Results: A total of 100 upregulated genes and 24 downregulated ones were identified in severe NAFLD. Functional enrichment and pathway analyses showed that these DEGs were mainly associated with cell adhesion, inflammatory response, and chemokine activity. The top 5 subnetworks were selected based on the PPI network. A total of 5 hub genes, including ubiquilin 4 (UBQLN4), amyloid-beta precursor protein (APP), sex hormone-binding globulin (SHBG), cadherin-associated protein beta 1 (CTNNB1) and collagen type I alpha 1 (COL1A1), were considered to be candidate genes for NAFLD. In addition, the verification data confirmed the status of COL1A1, SHBG, and APP as candidate genes.

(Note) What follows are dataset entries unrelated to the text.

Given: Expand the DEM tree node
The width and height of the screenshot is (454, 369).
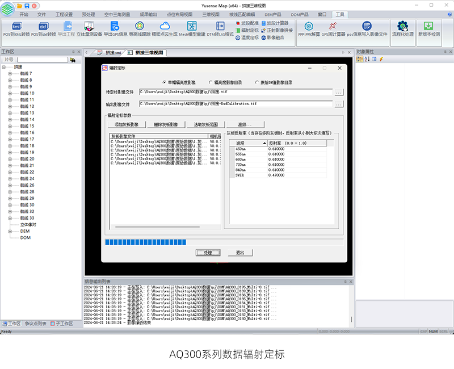Looking at the screenshot, I should [10, 231].
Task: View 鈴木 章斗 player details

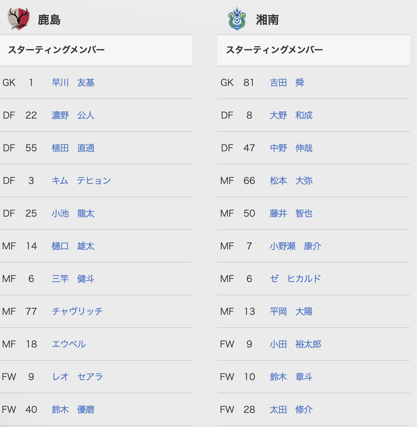Action: click(x=291, y=377)
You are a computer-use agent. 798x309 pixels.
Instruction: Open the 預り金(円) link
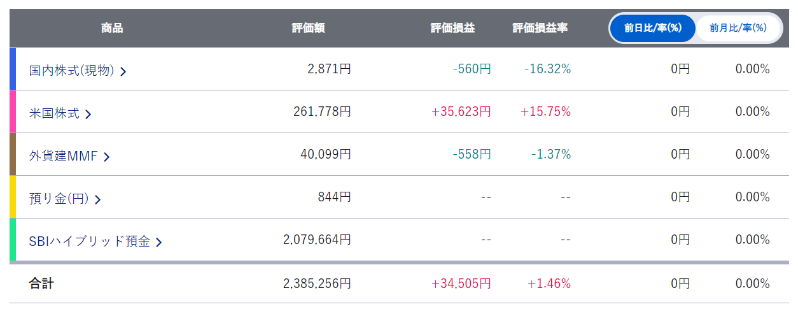pyautogui.click(x=59, y=199)
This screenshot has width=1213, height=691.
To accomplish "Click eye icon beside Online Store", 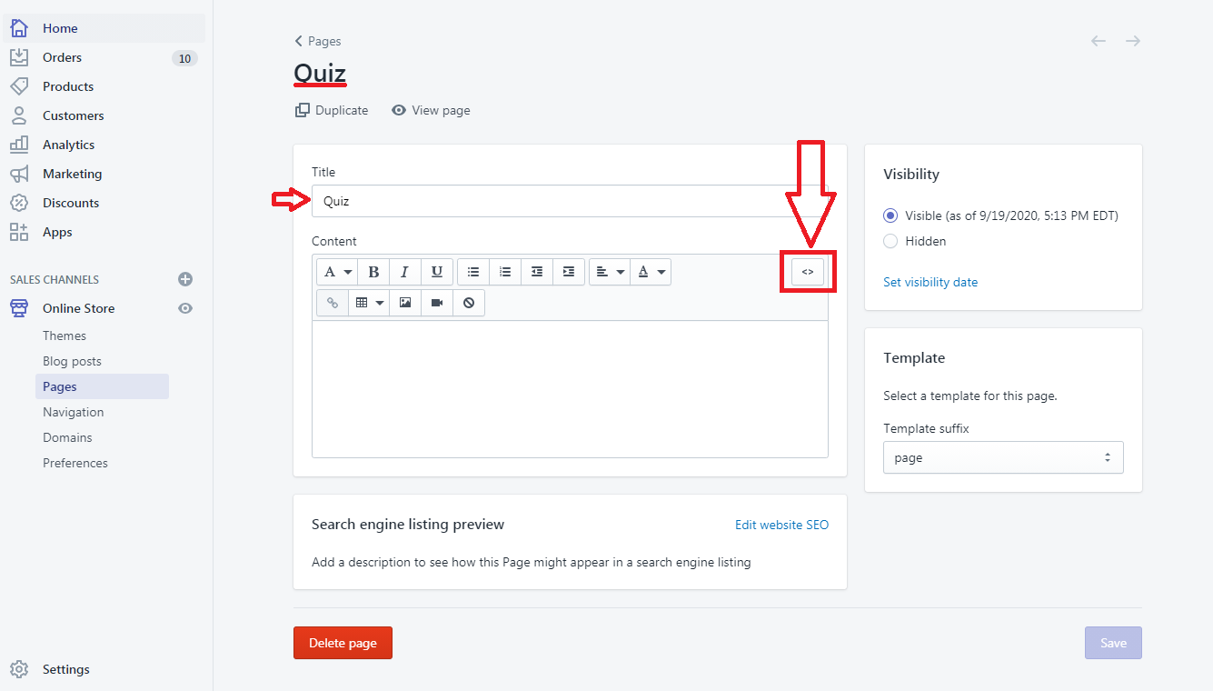I will pos(185,308).
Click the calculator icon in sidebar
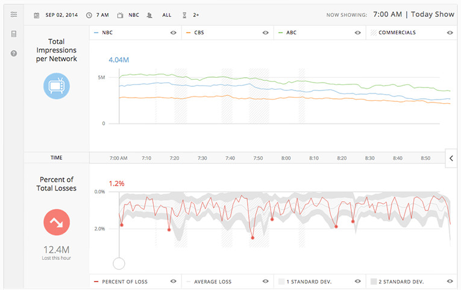Image resolution: width=461 pixels, height=290 pixels. point(13,34)
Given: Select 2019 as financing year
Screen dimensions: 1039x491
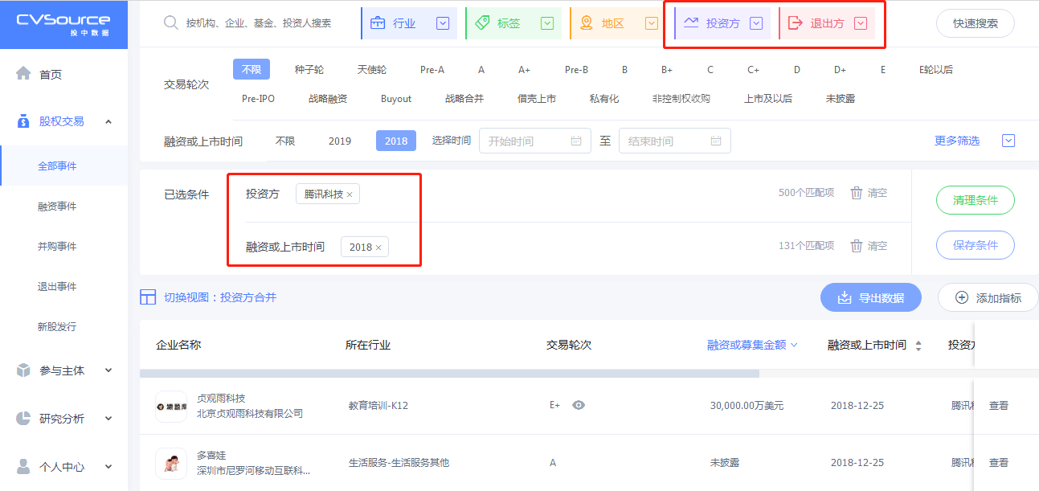Looking at the screenshot, I should pyautogui.click(x=339, y=141).
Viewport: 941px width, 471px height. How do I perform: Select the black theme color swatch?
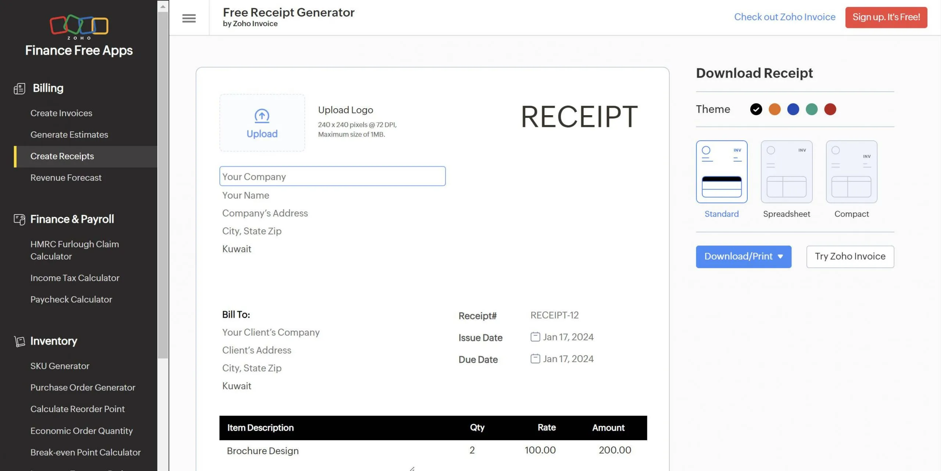[x=756, y=109]
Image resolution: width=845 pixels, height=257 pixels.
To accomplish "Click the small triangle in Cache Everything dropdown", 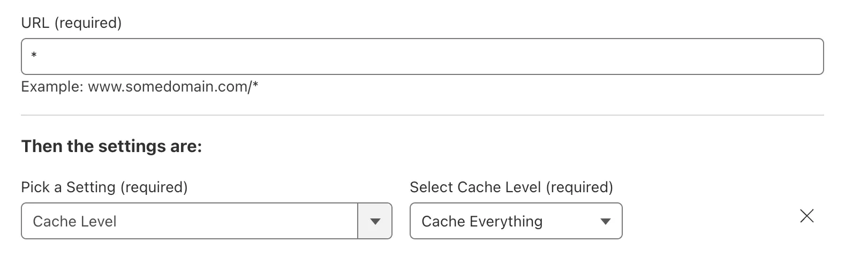I will click(x=606, y=221).
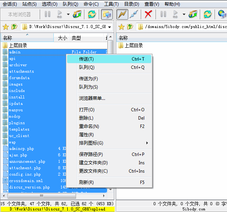Select 传送(T) from the context menu
This screenshot has width=227, height=212.
[86, 59]
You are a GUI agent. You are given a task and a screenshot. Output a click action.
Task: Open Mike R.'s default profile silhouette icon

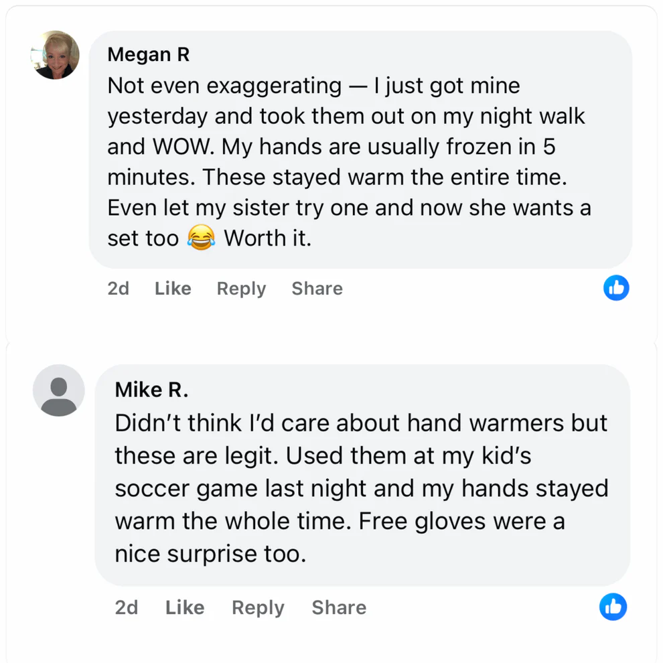click(59, 390)
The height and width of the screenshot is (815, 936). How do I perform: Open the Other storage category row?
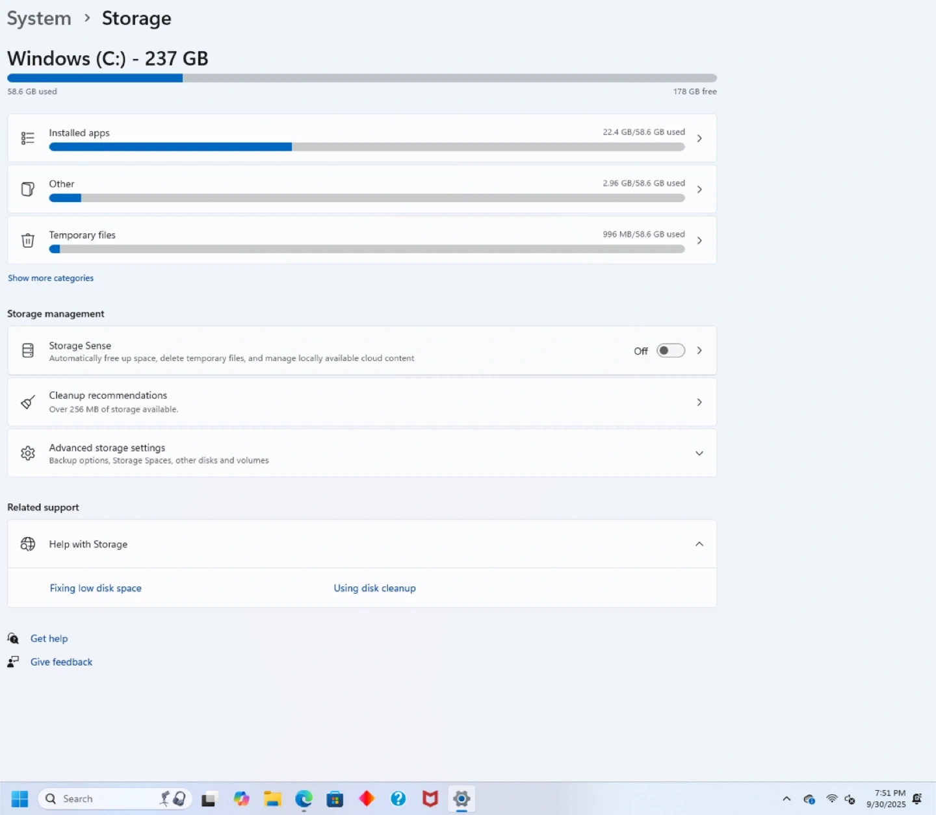[361, 189]
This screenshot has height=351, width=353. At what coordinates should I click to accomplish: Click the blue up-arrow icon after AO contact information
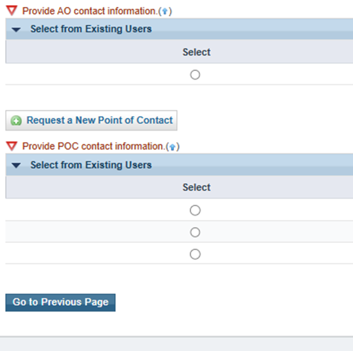[165, 11]
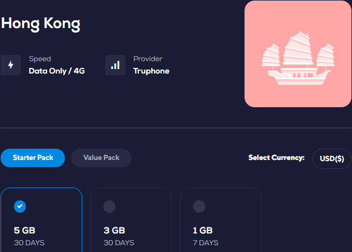This screenshot has width=352, height=252.
Task: Click the "Provider" label text
Action: [x=147, y=59]
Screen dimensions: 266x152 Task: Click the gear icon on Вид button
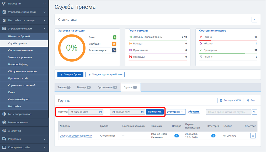click(x=248, y=100)
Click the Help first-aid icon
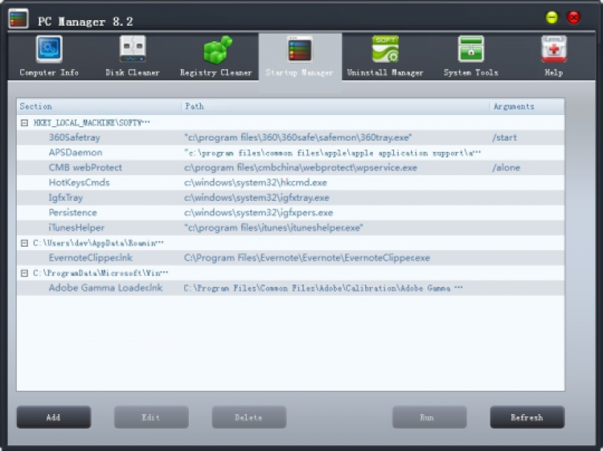Image resolution: width=603 pixels, height=451 pixels. [x=554, y=51]
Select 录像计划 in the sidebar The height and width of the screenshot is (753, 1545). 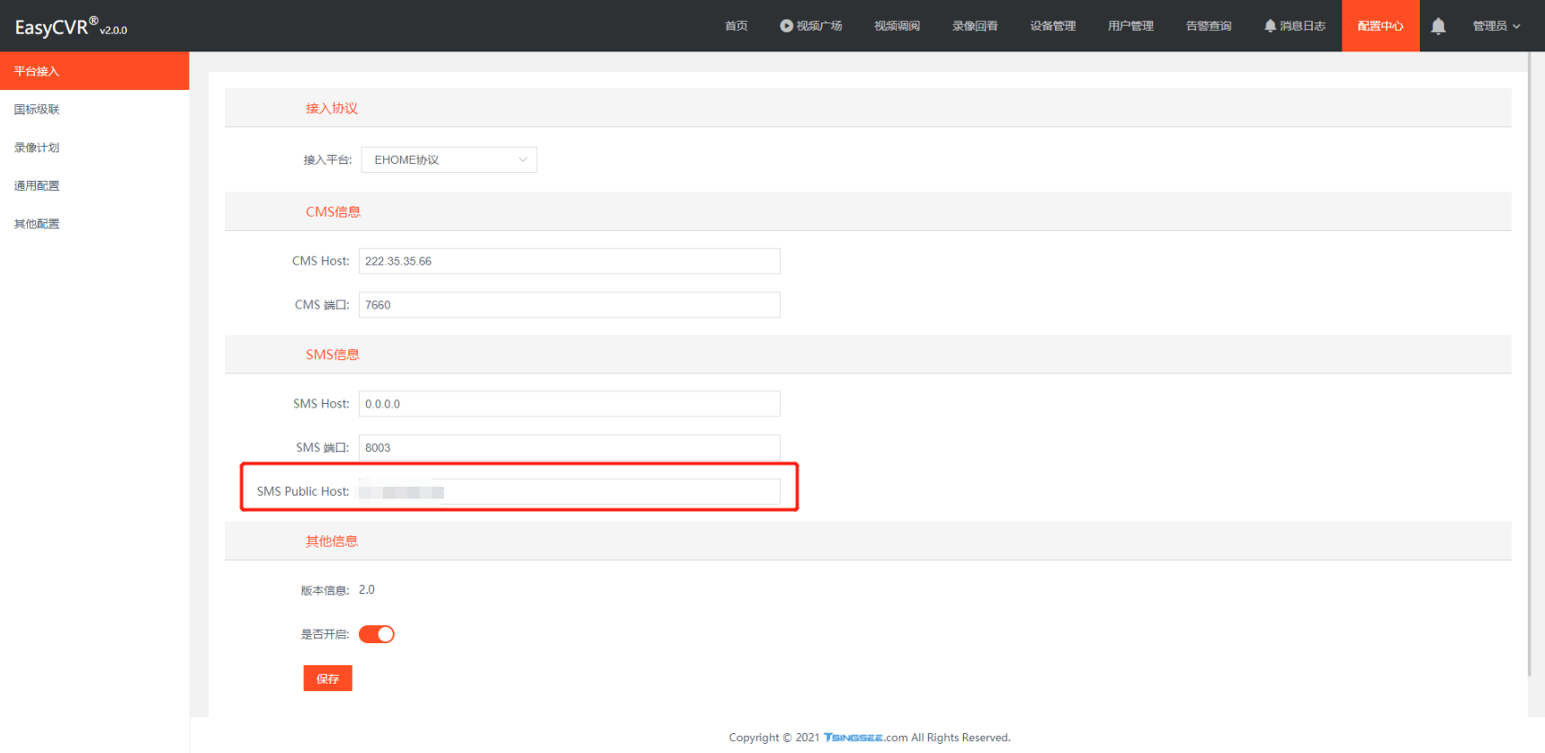coord(37,148)
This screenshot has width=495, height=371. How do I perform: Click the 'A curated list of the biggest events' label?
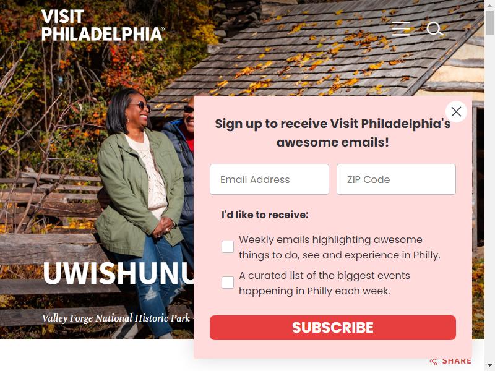pyautogui.click(x=324, y=275)
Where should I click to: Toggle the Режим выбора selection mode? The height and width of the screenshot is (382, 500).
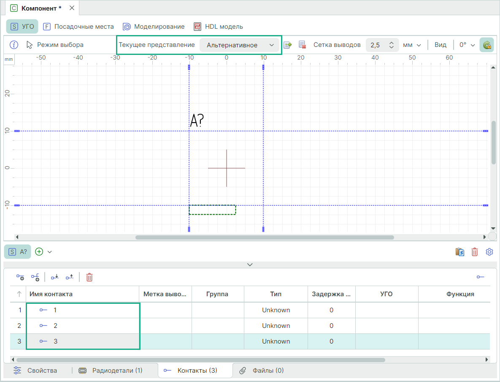pyautogui.click(x=55, y=45)
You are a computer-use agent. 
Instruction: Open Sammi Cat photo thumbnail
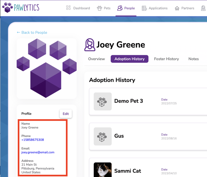pyautogui.click(x=103, y=170)
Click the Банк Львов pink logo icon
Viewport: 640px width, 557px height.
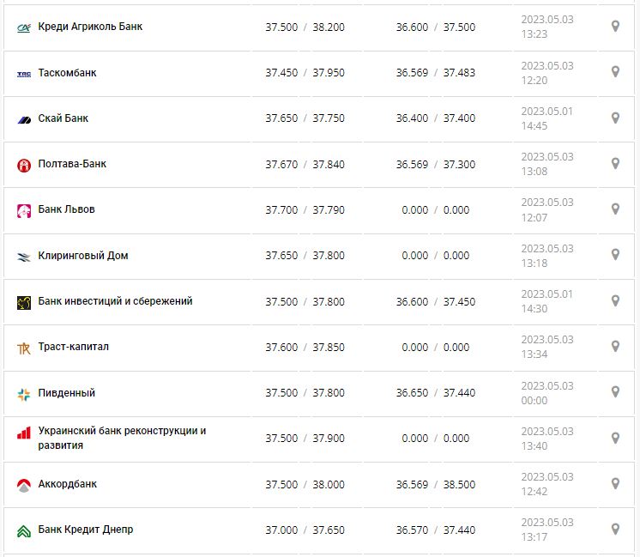[24, 210]
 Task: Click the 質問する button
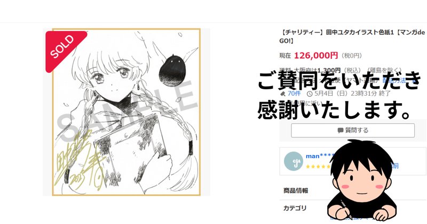click(x=353, y=130)
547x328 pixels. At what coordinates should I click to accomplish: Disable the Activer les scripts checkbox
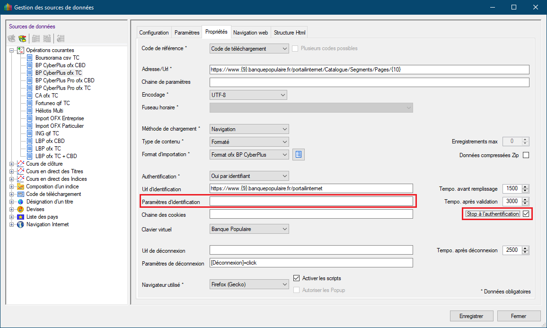coord(297,278)
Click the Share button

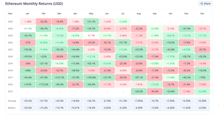coord(205,4)
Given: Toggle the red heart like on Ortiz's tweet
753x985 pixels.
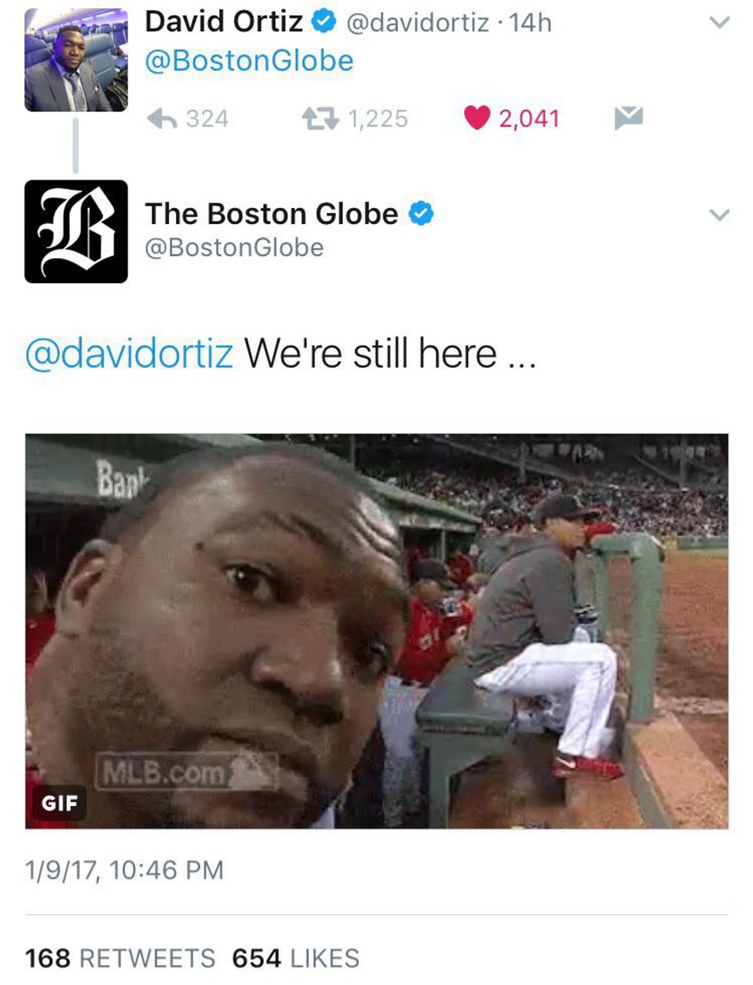Looking at the screenshot, I should [477, 118].
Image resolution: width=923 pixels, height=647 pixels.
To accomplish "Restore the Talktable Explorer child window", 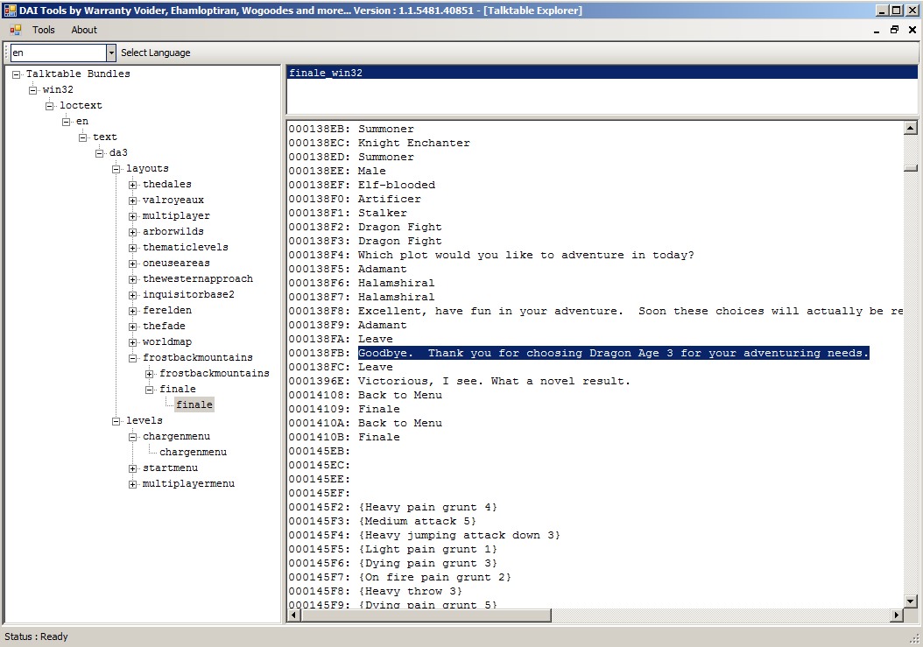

Conclusion: UBQLN4, APP, CTNNB1, SHBG, and COL1A1 might be involved in the development of NAFLD, and are proposed as the potential markers for predicting the development of this condition.

Figure 1

Box plot of gene expression profile data before and after normalization. The top box represents the distribution of data before normalization, and the bottom box represents the distribution of data after normalization. Horizontal axis represents 72 nonalcoholic fatty liver disease samples.

Figure 2

The expression of differentially expressed genes in nonalcoholic fatty liver disease samples. The bottom horizontal axis represents nonalcoholic fatty liver disease samples, the first 40 samples were from mild nonalcoholic fatty liver disease samples and the other 32 samples were from severe nonalcoholic fatty liver disease. The right vertical axis represents genes. Red indicates upregulated genes and green indicates downregulated genes.

Figure 3

The top 5 subnetworks with the highest Z scores. Red spots represent differentially expressed genes, and blue or yellow spots represent nondifferentially expressed genes.

Figure 4

Pearson correlation analysis between APP and the target-DEGs which they interact. A, the correlation between APP and COL1A2 (R = 0.519, P = .002); B, the correlation between APP and COL4A1 (R = 0.638, P < .001); C, the correlation between APP and CRYAB (R = 0.443, P = .011). R represents Pearson correlation coefficient, R > 0 indicates a positive correlation; R < 0 indicates a negative correlation; if |R| is further away from 0, the correlation is stronger. The P value indicates the significant difference. APP = amyloid-beta precursor protein, DEG = differentially expressed gene.